Program structure and content overview

The educational initiative was designed to be thorough and adaptable, enabling nurses to keep pace with the evolving landscape of AI in psychiatric care. By blending theoretical knowledge with hands-on skills, the program aimed to equip nurses with the confidence and ethical understanding needed to utilize AI for improved patient care and outcomes. The curriculum covered a wide array of topics to ensure nurses were well-prepared to incorporate AI into their daily practice.

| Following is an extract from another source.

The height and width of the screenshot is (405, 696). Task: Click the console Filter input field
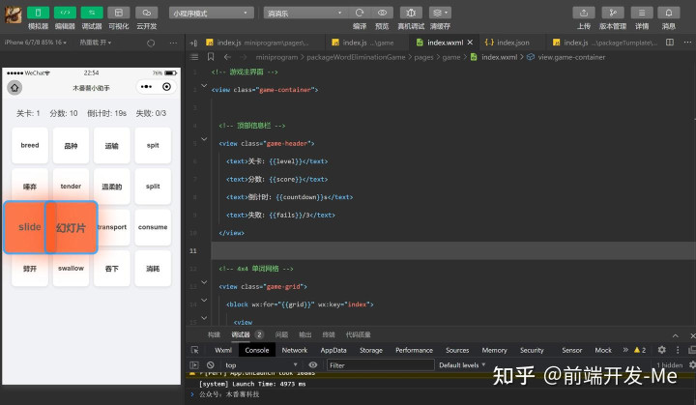tap(377, 365)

Session 1: AI fundamentals in healthcare and psychiatric nursing

AI's role and importance in healthcare.²⁷

Study introduction and goals.

AI-related ethical and legal issues.²⁸

Session 2: AI applications in psychiatric nursing

Specific AI tools for psychiatric care.²⁹

Mental health applications of chatbots, predictive analytics, and data analysis.³⁰

Session 3: Building AI competencies

Developing practical AI skills for patient assessment and care.³¹

AI-assisted psychiatric evaluation.³²

Session 4: AI in pharmacology and genomics

AI applications in medication selection, dosing, and personalized treatment.³³

Genetic testing's role in psychiatric care.³⁴

Session 5: AI-enhanced communication and patient-centered care

Effectively communicating AI-based assessments and interventions to patients.³⁵

Maintaining patient-focused care while integrating AI technologies.³⁶

Session 6: Addressing challenges and ethical considerations

Tactics for overcoming resistance to AI adoption among psychiatric nursing staff.³⁷

Ethical guidelines and best practices for AI integration.³⁸

Phase three: conclusion and evaluation

To conclude, participants were asked to provide program feedback and complete post-test questionnaires.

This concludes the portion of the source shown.